■ TEXTO FORNECIDO:
* * *

Meninos Em Fúria Livro de Marcelo Rubens Paiva e Clemente conta as origens do punk no Brasil

In Especiais, Livros
Vinicius Castro

O punk é um movimento de diferentes recortes sob a perspectiva de diferentes autores, personagens, estudiosos, observadores e de anônimos que, no decorrer dessa já longa história, tornaram-se imprescindíveis. Em comum, todos mantêm vivos os preceitos dessa comunhão chamada punk. Como? Incluindo. Trazendo o leitor pra perto. Inserindo o fã na história.

Meninos Em Fúria, o livro escrito por Marcelo Rubens Paiva e Clemente Tadeu (Inocentes), conta a história do punk embrulhada em lembranças, roubadas, aprendizados, superações, luta e vivência não só dentro do movimento que libertou toda uma juventude dos solos intermináveis do rock progressivo e da brilhantina da disco music, mas também no aspecto político da época. A nossa época. Tempos urgentes. Sem espera. Era o punk. Tempos de uma raiva que, no início do movimento, foi guiada por acordes cortantes, cativantes, gritada pelas vozes da periferia, da classe trabalhadora. Da insatisfação.

Meninos em Fúria
Foto: Sounds Like Us

A colisão de crenças, mudanças de hábitos, comportamentos e visão de mundo permeia o livro com a sensibilidade precisa dos três acordes chancelados pelo movimento. Em plano aberto, dá pra ver uma espécie de divisão em décadas dos acontecimentos. É quase como a forma em que Dante se depara com a divisão da sua caminhada em inferno, purgatório e paraíso, na Divina Comédia.

Começa pelos anos 70, fase debutante e genuína do punk 77, passando pelos conturbados anos 80. Fase da efervescência, da formação do que viríamos a conhecer como rock brasil, da cocaína servida em bandejas nas festas grã-finas e do firmamento do punk em São Paulo. Eram os anos 80. Anos de uma sociedade intolerante, do tal milagre econômico, Plano Bresser, Plano Cruzado, Plano Verão e nada saindo como planejado. O país estava afundado em uma inflação descontrolada. Tá tudo lá.

* * *

Entradas armazenadas:

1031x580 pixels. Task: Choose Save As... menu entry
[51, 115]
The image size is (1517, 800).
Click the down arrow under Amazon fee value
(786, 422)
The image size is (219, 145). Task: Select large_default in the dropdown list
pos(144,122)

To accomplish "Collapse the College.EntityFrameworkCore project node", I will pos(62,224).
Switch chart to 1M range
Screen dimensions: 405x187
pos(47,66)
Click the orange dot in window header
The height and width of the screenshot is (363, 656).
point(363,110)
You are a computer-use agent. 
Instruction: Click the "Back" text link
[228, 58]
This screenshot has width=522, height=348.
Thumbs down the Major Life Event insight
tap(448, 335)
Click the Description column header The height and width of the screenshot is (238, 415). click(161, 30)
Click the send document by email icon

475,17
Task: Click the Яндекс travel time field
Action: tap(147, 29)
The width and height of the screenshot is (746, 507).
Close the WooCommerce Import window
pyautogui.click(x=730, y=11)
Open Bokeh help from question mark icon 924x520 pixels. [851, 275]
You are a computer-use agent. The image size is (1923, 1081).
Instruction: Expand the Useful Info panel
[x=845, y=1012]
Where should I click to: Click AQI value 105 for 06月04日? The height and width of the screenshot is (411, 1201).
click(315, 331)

* * *

■ TAREFAS:
• a. Cite o trecho do texto sobre o livro Meninos em Fúria que começa em "O punk é um" e termina em "fã na história.".
• b. Quais planos econômicos são citados no texto sobre o livro Meninos em Fúria? Liste todos.
• c. Responda com base no texto sobre o livro Meninos em Fúria:
(i) Quem escreveu o livro?
(ii) Com qual obra o texto compara a divisão dos acontecimentos em décadas?
(iii) Em que cidade o punk se firmou nos anos 80, segundo o texto?

■ RESPOSTAS:
• a.
O punk é um movimento de diferentes recortes sob a perspectiva de diferentes autores, personagens, estudiosos, observadores e de anônimos que, no decorrer dessa já longa história, tornaram-se imprescindíveis. Em comum, todos mantêm vivos os preceitos dessa comunhão chamada punk. Como? Incluindo. Trazendo o leitor pra perto. Inserindo o fã na história.

• b.
Plano Bresser
Plano Cruzado
Plano Verão

• c.
(i) Marcelo Rubens Paiva e Clemente Tadeu.
(ii) Com a Divina Comédia, de Dante.
(iii) Em São Paulo.